The 6.5 GW of new electric generating capacity added in 2023 set a new record, according to the U.S. Solar Market Insight Q4 2023 report, and the expected 55% increase over last year is a slight upward revision over last quarter’s expectations. The growth is attributed, for the most part, to the Inflation Reduction Act and other federal clean energy policies.
While the growth in solar capacity has been on an upward trajectory, with an estimated 6.5 GW installed in Q3, the report forecasts economic challenges ahead, and expects to see just 10% growth in 2024.
“Solar remains the fastest-growing energy source in the United States, and despite a difficult economic environment, this growth is expected to continue for years to come,” said SEIA president and CEO Abigail Ross Hopper. “To maintain this forecasted growth, we must modernize regulations and reduce bureaucratic roadblocks to make it easier for clean energy companies to invest capital and create jobs.”
Solar made up nearly half (48%) of all new electric generating capacity additions in the first three quarters of 2023, according to the report. This brings total installed solar capacity in the United States to 161 GW with 4.7 million installations.
The California equation
California residential installations led the nation, growing at 31% year-over-year in Q2 and 29% in Q3. Nationwide, residential solar grew 12% in Q3. California’s installation pace, however, will not continue as it was driven by the scramble to get residential solar up and running before the changes to net energy metering took effect. The report notes that the California decline will be short-lived and growth in residential solar will resume in 2025.

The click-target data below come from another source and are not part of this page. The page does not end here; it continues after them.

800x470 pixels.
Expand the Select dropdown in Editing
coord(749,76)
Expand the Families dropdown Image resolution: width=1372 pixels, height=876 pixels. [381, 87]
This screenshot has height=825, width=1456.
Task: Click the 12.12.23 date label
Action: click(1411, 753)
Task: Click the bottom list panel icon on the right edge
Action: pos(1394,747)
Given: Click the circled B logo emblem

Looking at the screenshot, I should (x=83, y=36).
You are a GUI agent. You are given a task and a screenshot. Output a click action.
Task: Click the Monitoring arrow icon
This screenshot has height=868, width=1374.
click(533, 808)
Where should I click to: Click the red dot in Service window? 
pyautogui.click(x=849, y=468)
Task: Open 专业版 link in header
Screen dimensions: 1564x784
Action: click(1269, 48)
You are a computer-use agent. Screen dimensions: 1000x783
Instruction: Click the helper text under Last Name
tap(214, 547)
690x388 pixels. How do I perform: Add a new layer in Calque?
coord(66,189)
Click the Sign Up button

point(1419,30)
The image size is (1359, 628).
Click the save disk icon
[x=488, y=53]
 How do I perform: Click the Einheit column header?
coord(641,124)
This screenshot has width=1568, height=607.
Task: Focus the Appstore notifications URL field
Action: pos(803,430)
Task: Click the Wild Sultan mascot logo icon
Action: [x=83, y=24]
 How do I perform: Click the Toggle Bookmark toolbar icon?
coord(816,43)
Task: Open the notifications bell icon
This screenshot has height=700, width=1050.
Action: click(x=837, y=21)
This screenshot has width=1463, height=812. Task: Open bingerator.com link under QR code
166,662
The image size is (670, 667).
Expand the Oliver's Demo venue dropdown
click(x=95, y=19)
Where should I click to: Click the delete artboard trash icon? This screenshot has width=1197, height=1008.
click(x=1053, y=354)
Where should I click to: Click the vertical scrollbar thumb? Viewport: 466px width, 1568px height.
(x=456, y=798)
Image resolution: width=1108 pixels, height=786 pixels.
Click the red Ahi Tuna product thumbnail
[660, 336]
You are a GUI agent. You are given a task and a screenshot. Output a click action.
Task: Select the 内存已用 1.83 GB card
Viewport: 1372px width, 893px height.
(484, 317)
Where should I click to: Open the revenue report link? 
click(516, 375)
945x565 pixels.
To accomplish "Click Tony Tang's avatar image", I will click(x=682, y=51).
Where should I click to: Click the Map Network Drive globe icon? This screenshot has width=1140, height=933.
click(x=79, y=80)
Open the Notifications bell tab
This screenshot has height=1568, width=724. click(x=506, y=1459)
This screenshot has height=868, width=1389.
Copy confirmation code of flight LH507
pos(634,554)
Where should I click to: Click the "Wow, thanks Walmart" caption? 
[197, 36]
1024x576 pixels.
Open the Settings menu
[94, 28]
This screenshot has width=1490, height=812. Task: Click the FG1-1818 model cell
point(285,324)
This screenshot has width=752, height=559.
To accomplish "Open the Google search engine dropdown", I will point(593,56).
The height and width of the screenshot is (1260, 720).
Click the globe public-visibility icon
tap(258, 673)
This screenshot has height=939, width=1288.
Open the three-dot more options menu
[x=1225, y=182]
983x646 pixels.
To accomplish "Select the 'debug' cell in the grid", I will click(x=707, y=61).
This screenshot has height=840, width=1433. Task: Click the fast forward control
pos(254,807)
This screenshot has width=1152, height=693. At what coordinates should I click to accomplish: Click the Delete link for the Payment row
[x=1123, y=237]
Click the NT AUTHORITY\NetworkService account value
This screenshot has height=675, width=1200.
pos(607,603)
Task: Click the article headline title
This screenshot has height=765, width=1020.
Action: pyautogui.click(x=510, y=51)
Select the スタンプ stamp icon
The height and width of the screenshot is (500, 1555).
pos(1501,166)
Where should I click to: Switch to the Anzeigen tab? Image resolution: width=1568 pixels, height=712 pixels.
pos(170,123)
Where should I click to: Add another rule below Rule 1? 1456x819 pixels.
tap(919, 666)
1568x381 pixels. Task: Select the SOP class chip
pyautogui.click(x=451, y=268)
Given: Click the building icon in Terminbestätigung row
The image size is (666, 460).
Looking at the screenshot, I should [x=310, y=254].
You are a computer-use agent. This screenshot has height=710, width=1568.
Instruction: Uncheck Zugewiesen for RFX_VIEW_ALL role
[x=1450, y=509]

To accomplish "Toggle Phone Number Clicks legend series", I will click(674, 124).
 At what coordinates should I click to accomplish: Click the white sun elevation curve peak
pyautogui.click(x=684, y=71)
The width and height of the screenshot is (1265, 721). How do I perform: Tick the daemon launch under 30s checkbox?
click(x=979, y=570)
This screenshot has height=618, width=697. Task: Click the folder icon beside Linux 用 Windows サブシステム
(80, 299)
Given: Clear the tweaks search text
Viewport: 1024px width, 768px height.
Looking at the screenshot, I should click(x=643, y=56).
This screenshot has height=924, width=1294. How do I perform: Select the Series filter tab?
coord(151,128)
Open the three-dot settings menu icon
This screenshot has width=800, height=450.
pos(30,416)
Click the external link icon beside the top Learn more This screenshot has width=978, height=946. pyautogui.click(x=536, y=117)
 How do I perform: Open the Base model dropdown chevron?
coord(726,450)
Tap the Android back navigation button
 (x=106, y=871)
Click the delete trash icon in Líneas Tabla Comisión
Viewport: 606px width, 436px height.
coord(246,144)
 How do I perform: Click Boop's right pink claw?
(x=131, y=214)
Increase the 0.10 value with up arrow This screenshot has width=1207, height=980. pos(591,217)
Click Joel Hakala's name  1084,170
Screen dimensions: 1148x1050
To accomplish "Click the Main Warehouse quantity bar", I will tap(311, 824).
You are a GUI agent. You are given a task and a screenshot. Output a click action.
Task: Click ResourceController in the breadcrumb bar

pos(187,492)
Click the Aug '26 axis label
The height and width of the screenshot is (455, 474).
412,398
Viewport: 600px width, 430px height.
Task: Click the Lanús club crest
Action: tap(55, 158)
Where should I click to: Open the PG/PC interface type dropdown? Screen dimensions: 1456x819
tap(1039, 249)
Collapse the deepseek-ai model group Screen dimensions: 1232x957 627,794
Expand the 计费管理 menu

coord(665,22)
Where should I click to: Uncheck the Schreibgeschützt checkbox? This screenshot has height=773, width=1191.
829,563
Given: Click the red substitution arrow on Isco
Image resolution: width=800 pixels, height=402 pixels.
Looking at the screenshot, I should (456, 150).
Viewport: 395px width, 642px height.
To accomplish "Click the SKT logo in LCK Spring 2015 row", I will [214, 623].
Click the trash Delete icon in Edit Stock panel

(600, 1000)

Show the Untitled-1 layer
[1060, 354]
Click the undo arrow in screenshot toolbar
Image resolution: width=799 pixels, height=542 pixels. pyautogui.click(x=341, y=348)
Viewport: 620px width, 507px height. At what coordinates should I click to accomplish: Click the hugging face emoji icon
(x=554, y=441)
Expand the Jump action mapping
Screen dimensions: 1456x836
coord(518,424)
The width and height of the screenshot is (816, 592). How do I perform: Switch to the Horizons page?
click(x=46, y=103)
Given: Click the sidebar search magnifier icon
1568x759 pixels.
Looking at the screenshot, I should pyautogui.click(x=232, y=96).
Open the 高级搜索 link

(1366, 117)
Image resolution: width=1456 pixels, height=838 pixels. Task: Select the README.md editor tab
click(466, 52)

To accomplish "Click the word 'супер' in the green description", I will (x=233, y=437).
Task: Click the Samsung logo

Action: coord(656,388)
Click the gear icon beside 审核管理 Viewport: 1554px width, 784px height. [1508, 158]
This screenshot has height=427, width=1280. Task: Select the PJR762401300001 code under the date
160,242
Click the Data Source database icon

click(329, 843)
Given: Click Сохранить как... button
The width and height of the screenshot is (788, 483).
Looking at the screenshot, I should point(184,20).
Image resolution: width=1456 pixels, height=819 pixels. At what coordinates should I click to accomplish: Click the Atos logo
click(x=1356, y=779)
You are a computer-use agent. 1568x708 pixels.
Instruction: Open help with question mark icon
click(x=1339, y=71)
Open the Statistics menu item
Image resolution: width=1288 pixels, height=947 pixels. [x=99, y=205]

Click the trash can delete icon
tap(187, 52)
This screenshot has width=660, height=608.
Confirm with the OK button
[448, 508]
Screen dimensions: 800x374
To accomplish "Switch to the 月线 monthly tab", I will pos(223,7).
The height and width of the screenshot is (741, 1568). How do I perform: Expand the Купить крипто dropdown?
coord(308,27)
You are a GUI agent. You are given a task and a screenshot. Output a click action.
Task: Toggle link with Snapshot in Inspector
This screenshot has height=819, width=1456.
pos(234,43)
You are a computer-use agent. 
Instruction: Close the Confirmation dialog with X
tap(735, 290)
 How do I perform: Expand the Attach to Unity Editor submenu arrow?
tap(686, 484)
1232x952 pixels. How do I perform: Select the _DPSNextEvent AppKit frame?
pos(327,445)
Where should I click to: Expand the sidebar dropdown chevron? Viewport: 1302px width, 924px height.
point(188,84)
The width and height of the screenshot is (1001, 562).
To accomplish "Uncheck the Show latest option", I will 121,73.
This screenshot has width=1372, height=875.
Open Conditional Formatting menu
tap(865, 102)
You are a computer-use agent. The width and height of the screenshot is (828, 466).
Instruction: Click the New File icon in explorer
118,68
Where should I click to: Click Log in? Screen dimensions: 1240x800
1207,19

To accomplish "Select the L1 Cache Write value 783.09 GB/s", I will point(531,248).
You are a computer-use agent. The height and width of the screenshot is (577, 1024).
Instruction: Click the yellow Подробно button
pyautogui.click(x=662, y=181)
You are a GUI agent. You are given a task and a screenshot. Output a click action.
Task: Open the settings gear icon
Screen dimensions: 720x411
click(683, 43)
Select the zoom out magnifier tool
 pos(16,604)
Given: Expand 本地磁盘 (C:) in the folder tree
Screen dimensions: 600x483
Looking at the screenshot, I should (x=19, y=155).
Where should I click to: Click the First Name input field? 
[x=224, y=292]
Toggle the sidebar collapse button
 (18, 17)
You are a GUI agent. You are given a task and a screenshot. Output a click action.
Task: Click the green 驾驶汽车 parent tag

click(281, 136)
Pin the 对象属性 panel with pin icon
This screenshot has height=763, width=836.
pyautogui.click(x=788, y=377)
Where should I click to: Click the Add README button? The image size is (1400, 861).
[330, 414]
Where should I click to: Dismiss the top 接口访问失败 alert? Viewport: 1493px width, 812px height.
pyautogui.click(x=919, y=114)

Aside from state policies that are slowing residential installations, other challenges now are the high cost of financing and a shortage of transformers. Still impacting the utility-scale market are the slow interconnection queues. The report notes that this segment had its lowest level of contract signed in a quarter since 2018.
The interconnection bottleneck will remain a challenge into the future, according to the report, and this along with worsening grid congestion and lack of a robust workforce.
“Growth is expected to be slower starting in 2026 as various challenges like interconnection constraints become more acute,” said Michelle Davis, head of solar research at Wood Mackenzie and lead author of the report. “It’s critical that the industry continue to innovate to maximize the value that solar brings to an increasingly complex grid. Interconnection reform, regulatory modernization, and increasing storage attachment rates will be key tools.”
While economic challenges are expected to affect the industry in the near term, there’s a bright light as we head into the future. The report forecasts that growth in the U.S. solar industry will average 14% over the next five years.
By 2028, the report says U.S. solar capacity is expected to reach 377 GW, or enough to power more than 65 million homes. By 2050 solar is expected to be the largest source of generating capacity on the U.S. grid.